Wie im Aktionsplan zur Europäischen Säule sozialer Rechte dargelegt, „sehen sich Menschen mit Behinderungen mit erheblichen Hindernissen in den Bereichen Bildung, Ausbildung, Beschäftigung, Sozialschutz, Wohnen und Gesundheit konfrontiert“. Da Menschen mit Behinderungen besonders von Armut und sozialer Ausgrenzung betroffen sind und um die Chancengleichheit in der Europäischen Union weiter zu verbessern, muss diese EU-Strategie auch Maßnahmen zur Bekämpfung und Verhinderung von Armut dieser Gruppe umfassen.
Der Österreichische Behindertenrat unterbreitet hiermit der EU-Kommission folgende Vorschläge für Maßnahmen, die in die künftige EU-Strategie zur Bekämpfung von Armut einfließen sollen:
- Erhebung statistischer Daten: Es werden dringend Daten zu Armut und sozialer Ausgrenzung benötigt, die auch Menschen mit Behinderungen miteinschließen. Diese Daten sollten nach Art der Behinderung, Alter und Geschlecht aufgeschlüsselt werden. Solange Kinder, Jugendliche und Erwachsene mit Behinderungen in statistischen Daten nicht sichtbar sind, werden sie auch in der Politik nicht sichtbar sein.

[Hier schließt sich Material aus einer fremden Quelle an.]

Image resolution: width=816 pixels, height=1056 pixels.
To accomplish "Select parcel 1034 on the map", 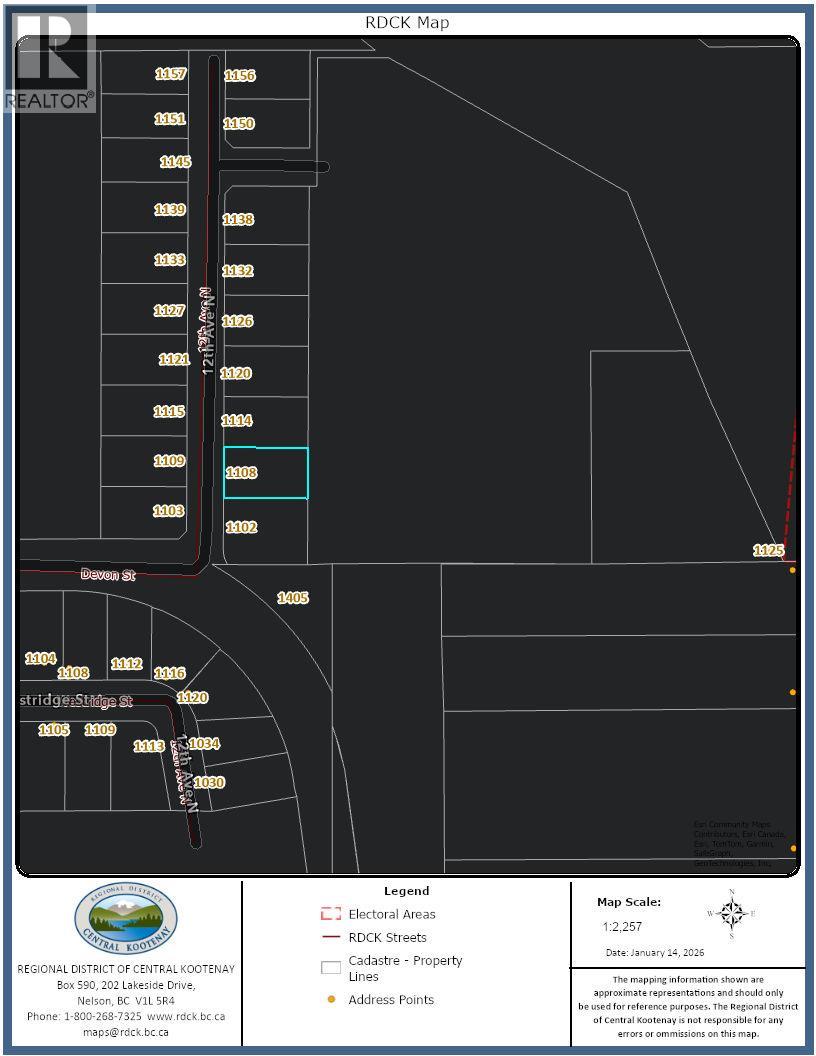I will click(203, 744).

- EU-Finanzierung von inklusiver Beschäftigung und Stopp der Finanzierung von Institutionen mit EU-Mitteln: In den meisten EU-Staaten gibt es kein inklusives Bildungssystem. Kinder mit Behinderungen müssen oft Sonderschulen besuchen oder werden in Institutionen untergebracht. In einigen EU-Staaten werden solche segregierenden Einrichtungen für „Bildung“ immer noch mit EU-Mitteln finanziert. Diese Praxis verstößt direkt gegen die Charta der Grundrechte der EU, die UN-Behindertenrechtskonvention sowie andere Menschenrechtsverträge und muss aufhören. Aufgrund des Mangels an inklusiver Bildung werden Kindern mit Behinderungen oft von Anfang an gleiche Bildungschancen verwehrt. Diese Ausgrenzung hat langfristige Folgen – sie schränkt den Zugang zu höherer Bildung und Beschäftigung ein, erhöht die Abhängigkeit und führt letztendlich zu einem höheren Armutsrisiko. In der EU leben mehr als 100 Millionen Menschen mit Behinderungen. Die EU kann es sich nicht leisten, das Potenzial und die Leistungen dieser großen Gruppe zu verschwenden, nur weil sie es versäumt, angemessene Vorkehrungen am Arbeitsplatz (z. B. persönliche Assistenz, technische Arbeitshilfen usw.) und ein inklusives Beschäftigungssystem bereitzustellen. Segregierte geschützte Beschäftigungsstrukturen wie Werkstätten verschärfen die Armut von Menschen mit Behinderungen, da sie nur Taschengeld und keine Sozialversicherung bieten.
- Menschenrechtsbasiertes Modell zur Einschätzung von Behinderung und Angemessenheit finanzieller Beihilfen: In den meisten EU-Staaten basieren die Verfahren zur Einschätzung von Behinderung nach wie vor auf dem medizinischen Modell von Behinderung und ignorieren den Menschenrechtsaspekt der Leistungsbewertung vollständig. Darüber hinaus reicht die Höhe der Beihilfen oft nicht aus, um die Lebenserhaltungskosten zu decken. Da das Leben mit einer Behinderung mit zusätzlichen Kosten verbunden ist (barrierefreie Wohnungen, Hilfsmittel usw.), müssen Menschen mit Behinderungen diese Verfahren über sich ergehen lassen, um eine Chance auf finanzielle Leistungen und Unterstützung wie persönliche Assistenz am Arbeitsplatz zu haben. Das muss sich ändern. Außerdem sollten Menschen mit Behinderungen ihre Beihilfen, Leistungen und/oder Erbschaften nicht verlieren, nur weil sie aktuell erwerbstätig sind.